▸ Activity list
a. According to the article on MLS rivalries, how many miles separate Atlanta and Orlando?
b. Sum up the article on MLS rivalries in two sentences.
c. Please continue the article on MLS rivalries from the point where it stops.

Rivalries are central to Major League Soccer's expansion plans
Major League Soccer's expansion strategy is well-known and new teams are set to appear in Atlanta, Los Angeles, Minnesota and Miami in the near future as the league plugs gaps in its national map.
Along for the ride, and central to the league's current marketing campaign even as we speak, is rivalry. If top-level soccer in brand new arenas is the main attraction, then rivalry is the carnival barker that helps get fans through the door.
Rivalry is key to growing the league specifically because it speaks to passions that exist outside the sport. If MLS can get casual fans interested in soccer because City A really likes to beat City B (and vice-versa), those fans might find reasons to stick around.
Hence, Rivalry Week.
With that notion of in mind, let's take a look at the possible rivalries to come as MLS moves forward on expansion to 24 teams.
(For the purposes of this exercise, we're treating all of the proposed teams, including David Beckham's Miami project, as eventually joining the league.)
LAFC vs. LA Galaxy
This one needs almost no explanation. While the old SuperClasico between the Galaxy and Chivas USA always seemed to be more marketing flash than actual rivalry, a real hatred seemed to infect games between the two sides.
The Goats never had the type of fan base that could raise the clashes to anything more than mildly interesting affairs and the teams never played each other with anything on the line, but there was potential latent in the matchup.
With LAFC coming into the league in 2018, the city of Los Angeles might actually get a chance to deliver on the potential of the SuperClasico, though probably under a different name.
LAFC is already positioning itself as the new cool kids, seeking to relegate the glitziest team in MLS to an odd, second-class status. There's already a sense of rivalry because of the way LAFC is going about building buzz in the city. Phil Anschutz's Galaxy organization is not used to the role into which the new club is trying to cast them and we can already sense a mild sense of annoyance rising up in Carson, California.
Atlanta United vs. Orlando City
Let's call this one the "Southern Classic" just for simplicity's sake and because it has a nice ring to it. Even as Atlanta United ramps up to their launch next year, various factions of their support-in-waiting are trying to goad Orlando City into considering the Georgia team a rival. Whether or not they gain any traction remains to be seen, but at least there's an inkling of something brewing between the two.
As natural rivals go, Orlando is the closest thing Atlanta will have when they enter the league, despite the 450 miles between the two cities. In their effort to make the South the next hotbed of American soccer -- along with the Midwest -- expect MLS to trumpet the Atlanta-Orlando matchup as on with rivalry undercurrents. If and when Miami gets into the fray, we can expect some idea of a three-way rivalry with Beckham's team included as well.
Miami vs. Orlando City
Speaking of Miami, a Florida matchup would be rife for pyrotechnics right out of the gate. Should Miami get a venue plan done and attract good crowds, all of the elements of a classic rivalry would exist from day one including, but not limited to, geographical proximity (250 miles), built-in allegiances from other sports and a clash of fan cultures.

▸ Material provided
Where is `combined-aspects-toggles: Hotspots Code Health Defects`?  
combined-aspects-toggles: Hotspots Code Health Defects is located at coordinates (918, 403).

▸ Set of answers
a. 450 miles.

b. Major League Soccer is adding teams in Atlanta, Los Angeles, Minnesota and Miami, and rivalry is central to growing the league because it appeals to passions that exist outside the sport. As the league expands to 24 teams, possible new rivalries include LAFC against the LA Galaxy, Atlanta United against Orlando City, and Miami against Orlando City.

c.
Great rivalries are made throughout years and can't be wished into existence but, as long as there is a basis for dislike, there's reason to think a great rivalry will emerge. Miami and Orlando is a great rivalry in the making.
Minnesota vs. Chicago Fire
This one is all about the Midwest, mostly built on the animosity created through NFL matchups between the cities' two teams during the years. The geographical ties between the Twin Cities and Chicago are there, albeit relatively tenuous; when it takes six hours to drive the 400 miles from one to the other, it's hardly going to foster a large amount of natural disdain.
And yet, Chicago is desperate enough for real rivals that there's at least a chance that something might catch on. At some 350 miles away, Columbus is currently the closest MLS town to Chicago, but the Fire don't have much antagonism for Crew SC. It doesn't help that Chicago is nearly irrelevant in MLS these days; only a revival of the club and some real clashes of note will bring out a rivalry between the two.
In the beginning at least, we should expect Minnesota's fans to travel in significant numbers. That will mitigate the deflating impact of the mileage between the two cities and give Chicago's fans another target for their passion.
Minnesota vs. Sporting Kansas City
Kansas City is only marginally farther away -- the total distance is approximately 600 miles, in fact -- from Minnesota's home base than Chicago, so much of the same wisdom applies. The two cities don't have much of a history competing in other sports, meaning any rivalry will have to happen organically.
That's not impossible, but it won't feel real right off the bat. Unless Minnesota-Kansas City-Chicago (and Columbus) form some sort of MLS Midwest rivalry Voltron, the dynamics of a legitimate rivalry happening across such big distances are questionable.
Then again, like Chicago, Sporting is in need of a consistent rival that will stand the test of time. Why not Minnesota?